Comparison of 13C-NMR spectral data between natural (-)-gusanlung D [1], synthetic (-)-gusanlung D [4] and synthetic (±)-gusanlung D [3] and [this work].

(position)	(–)-gusanlung DCDCl3 [1]m.p. 250-251 °C	(–)-gusanlung DCDCl3 [4]m.p. 195-197 °C	(±)-gusanlung DCDCl3 [3]m.p. 175-177 °C	(±)-gusanlung DCDCl3 [this work]m.p. 175-176 °C
	13C	13C	13C	13C
1	107.3	105.8	105.97	105.9
2	135.0	146.5 b	146.57	146.6c
3	147.0	146.7b	146.77	146.8c
4	107.5	108.6	108.81	108.7
4a	126.5	128.8	128.85	128.9
5	29.7	29.6	29.61	29.7
6	42.0	38.7	38.49	38.8
8	162.0	164.5	158.67	164.6
8a	117.3	137.2	137.24	137.3
9	128.7a	128.6	128.60	128.6
10	127.9a	127.3	127.37	127.4*
11	127.1a	131.8	132.33	131.9*
12	126.8a	126.8	126.87	126.9
12a	124.6	129.0	131.81	129.1
13	33.5	38.1	37.78	38.1
14	49.4	55.2	55.18	55.3
14a	126.5	128.5	128.55	128.6
OCH2O	100.9	101.1	101.00	101.1

a, b, c,* assignments may be interchangeable.

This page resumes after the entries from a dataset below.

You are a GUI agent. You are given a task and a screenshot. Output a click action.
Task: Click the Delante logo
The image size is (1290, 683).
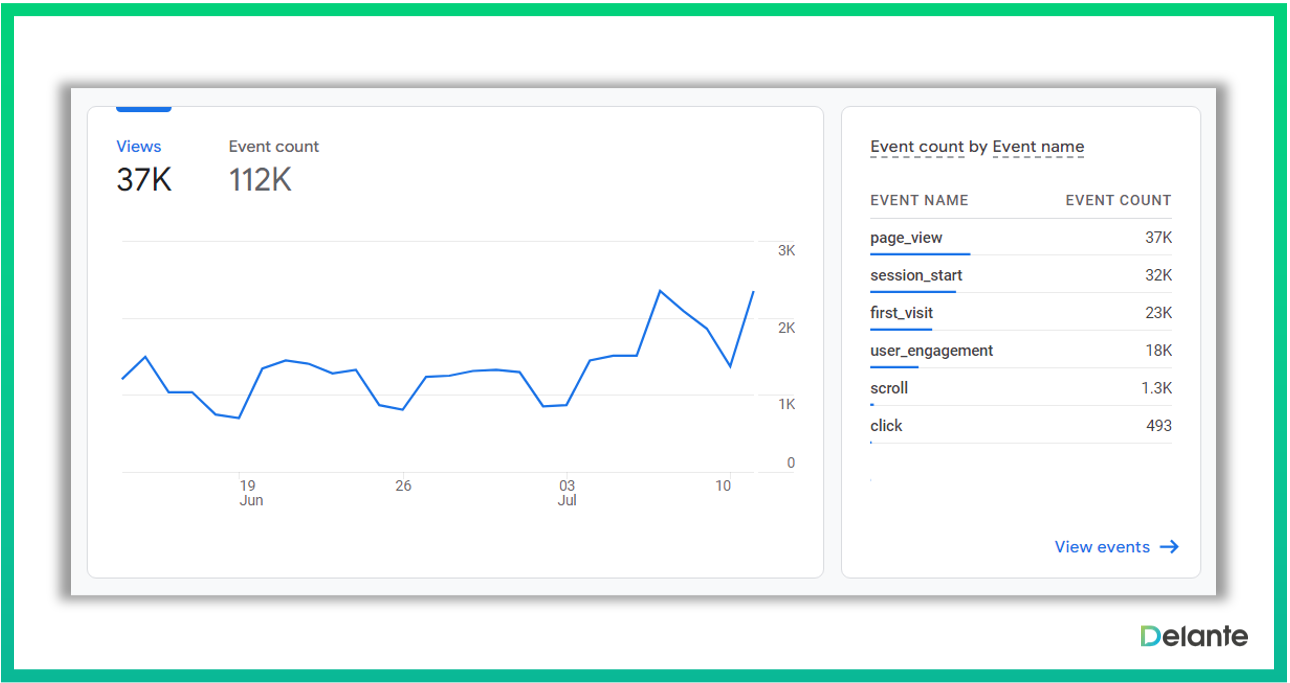1193,636
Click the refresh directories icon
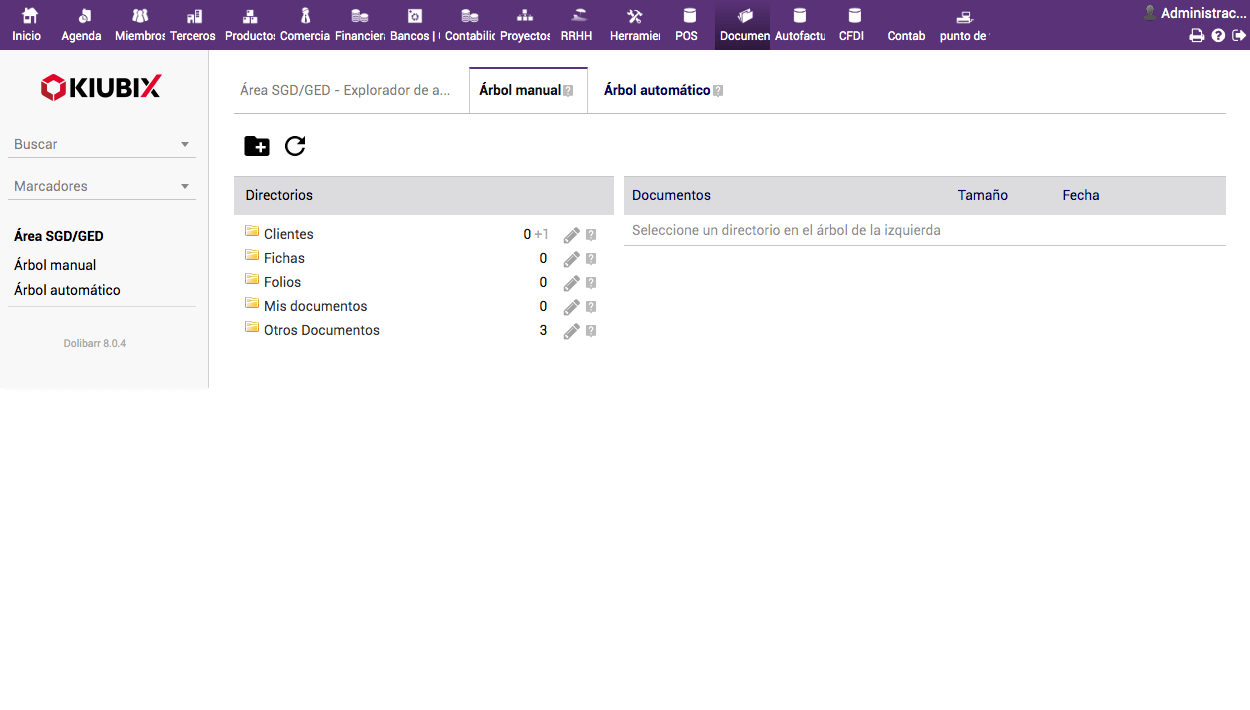Viewport: 1250px width, 710px height. click(295, 146)
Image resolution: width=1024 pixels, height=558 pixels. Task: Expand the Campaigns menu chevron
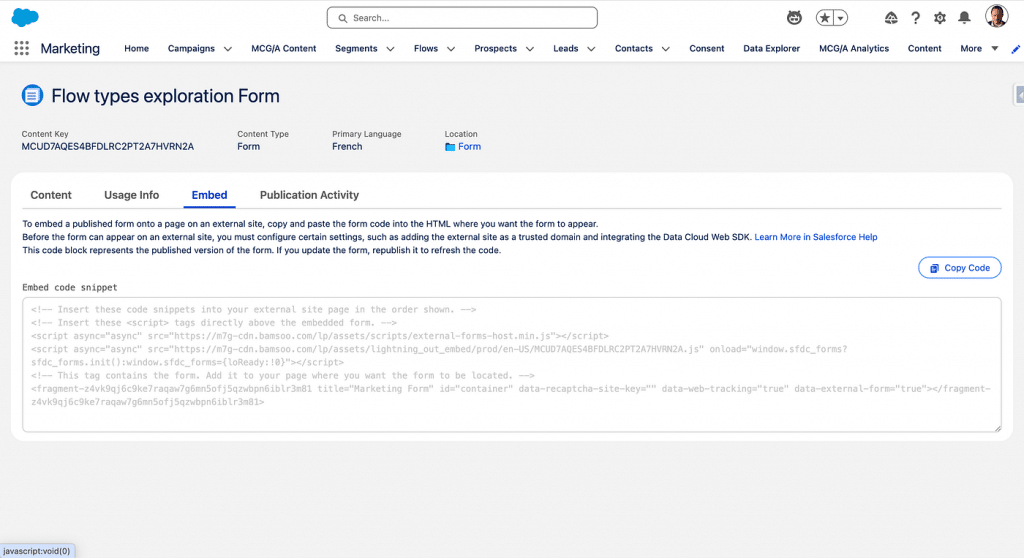(x=228, y=48)
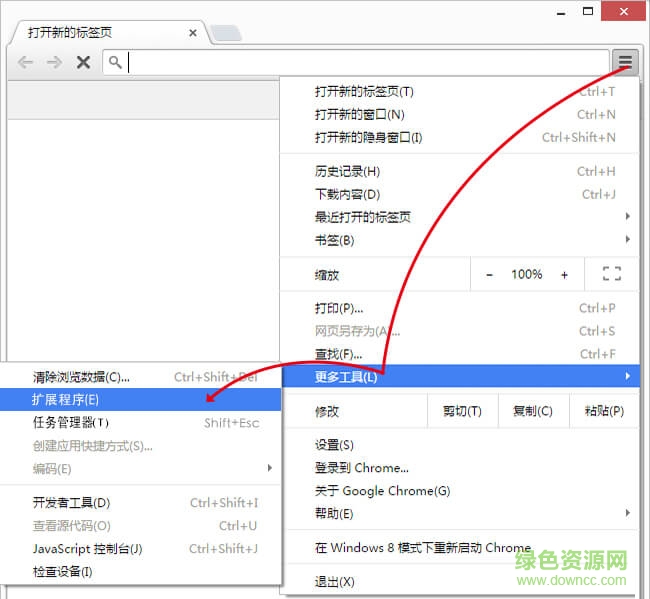Screen dimensions: 650x599
Task: Click the 复制(C) button
Action: 531,411
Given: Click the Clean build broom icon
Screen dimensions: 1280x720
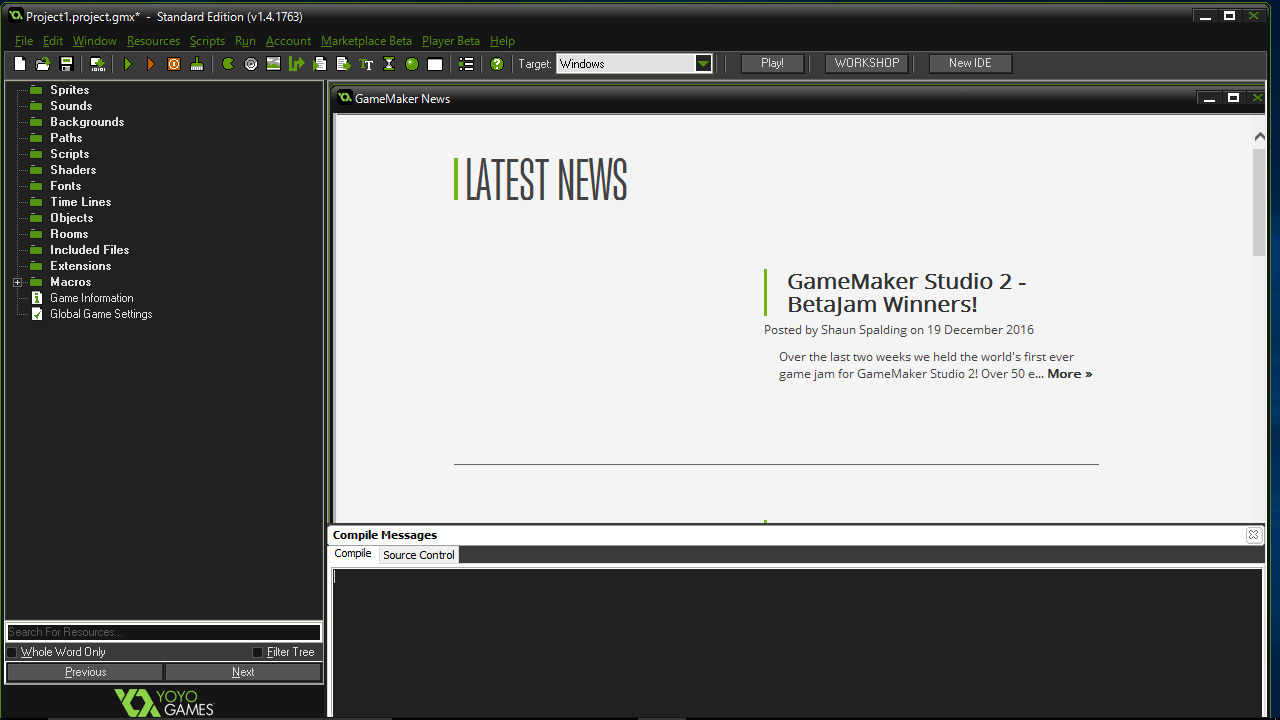Looking at the screenshot, I should tap(197, 64).
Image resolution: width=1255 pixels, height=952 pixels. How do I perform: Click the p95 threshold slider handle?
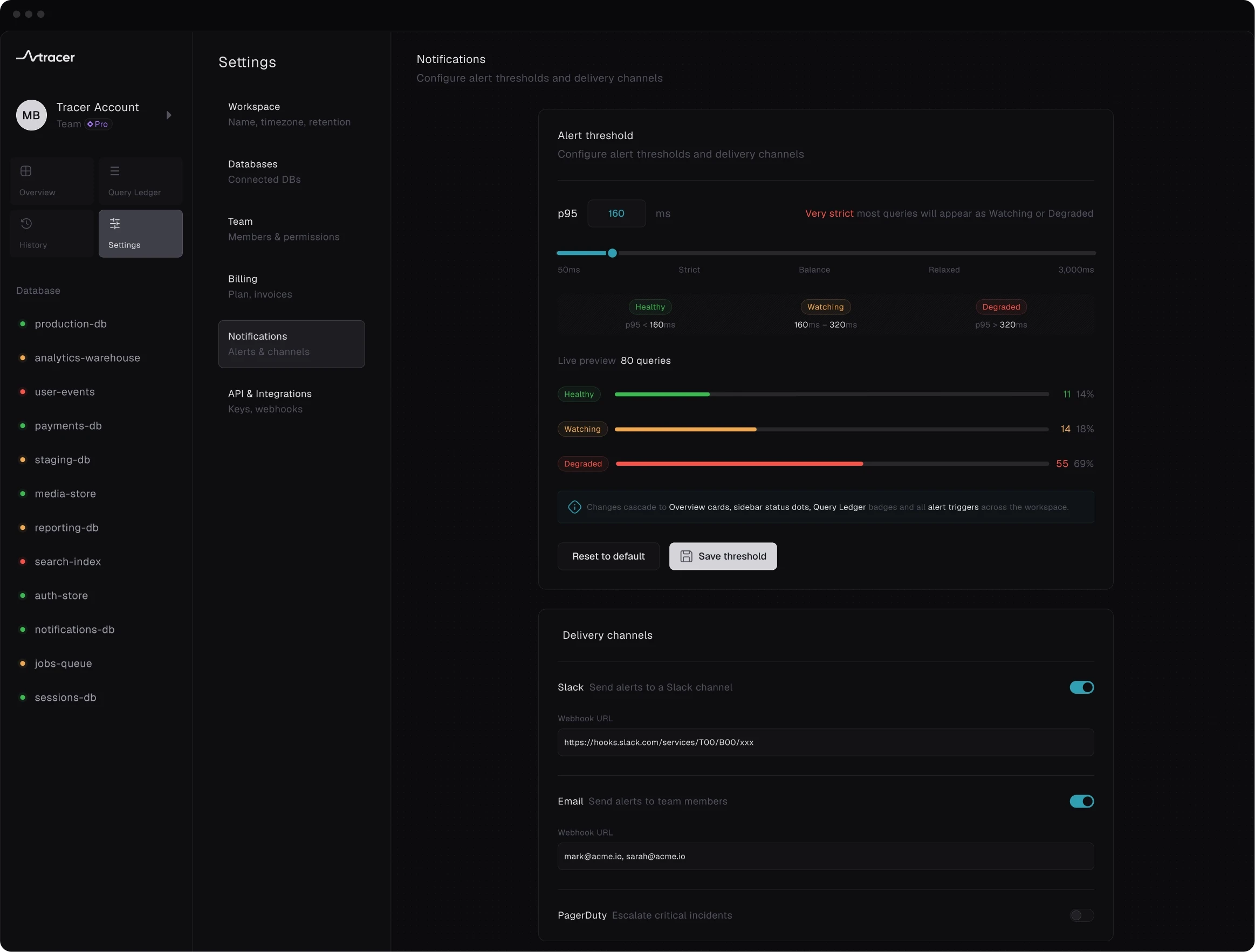pyautogui.click(x=612, y=253)
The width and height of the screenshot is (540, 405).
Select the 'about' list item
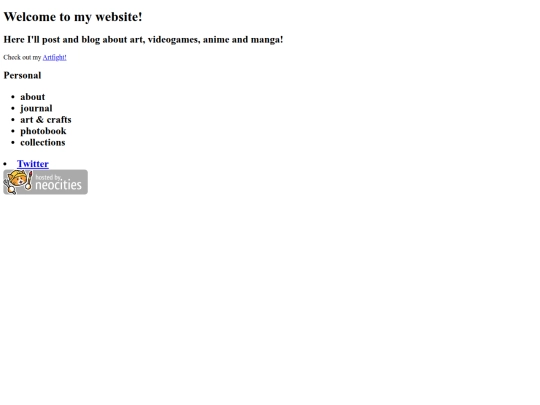[32, 97]
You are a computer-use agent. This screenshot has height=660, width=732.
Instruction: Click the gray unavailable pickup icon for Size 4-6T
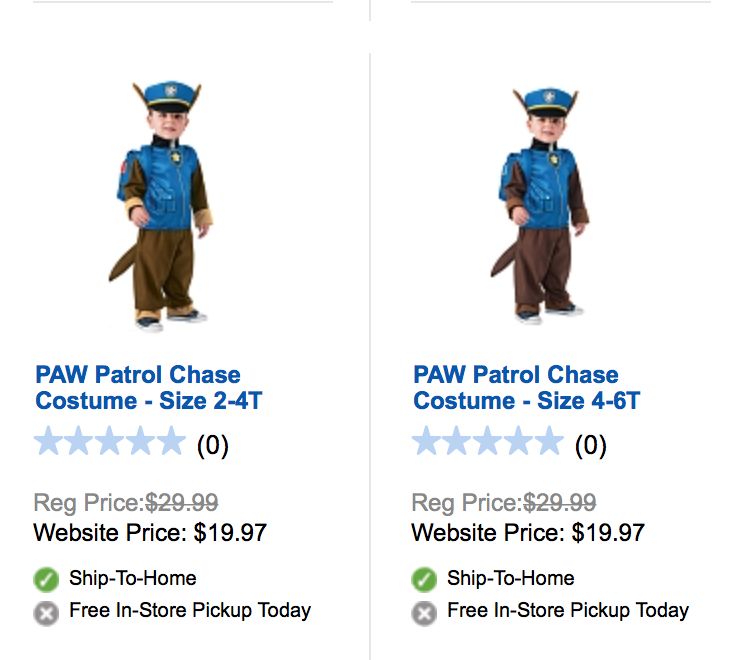(x=424, y=612)
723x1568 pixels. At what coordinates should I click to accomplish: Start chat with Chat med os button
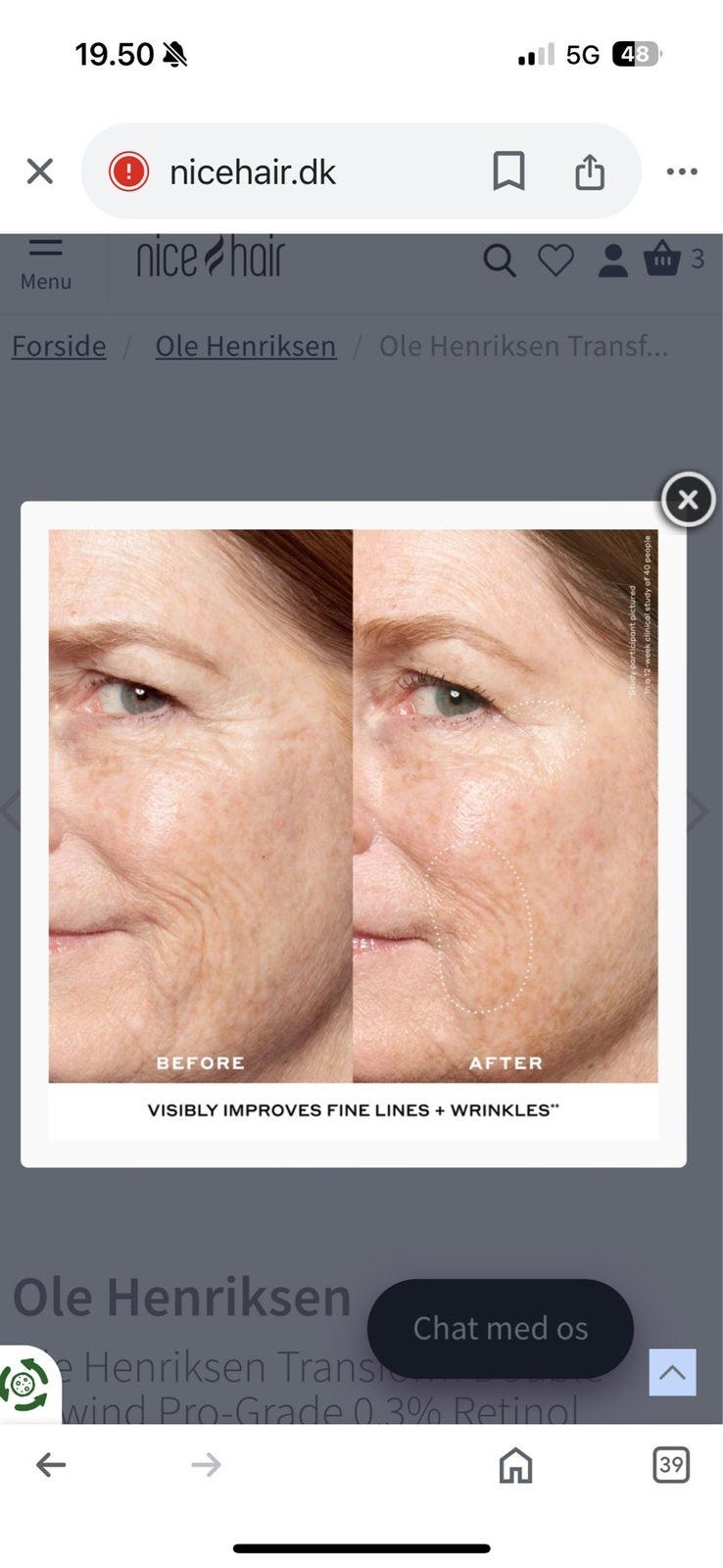pyautogui.click(x=501, y=1328)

Minimum inhibitory concentration (MIC)

MIC of (±)-gusanlung A (2) and (±)-gusanlung D (1) were determined by NCCLS microbroth dilution methods [9]. (±)-Gusanlung A (2) and (±)-gusanlung D (1) were weighed and dissolved in DMSO to make a solution of concentration 2.56 mg/mL. From this stock solution two-fold serial dilution has been carried out to give a series of solutions from 256 μg/mL to 0.50 μg/mL with culture medium in 96-well microplates (100 μL of total volume). Three different microorganisms were selected viz. Staphytolcoccus aureus ATCC25932, Escherichia coli ATCC10536 and Candida albicans ATCC90028. They were subcultured on nutrient broth supplemented with 10% glucose (NBG) (for bacteria) or Sabouraud glucose broth (for yeast) and incubated at 37 °C for 24 h. A final concentration of 1 x 105 cfu/mL of test bacteria or yeast was added to each dilution. The plates were incubated at 37 °C for 48 h. MIC was defined as the lowest concentration of test agent that inhibited bacterial or yeast growth, as indicated by the absence of turbidity. Test agent-free broth containing 5% DMSO was incubated as growth control.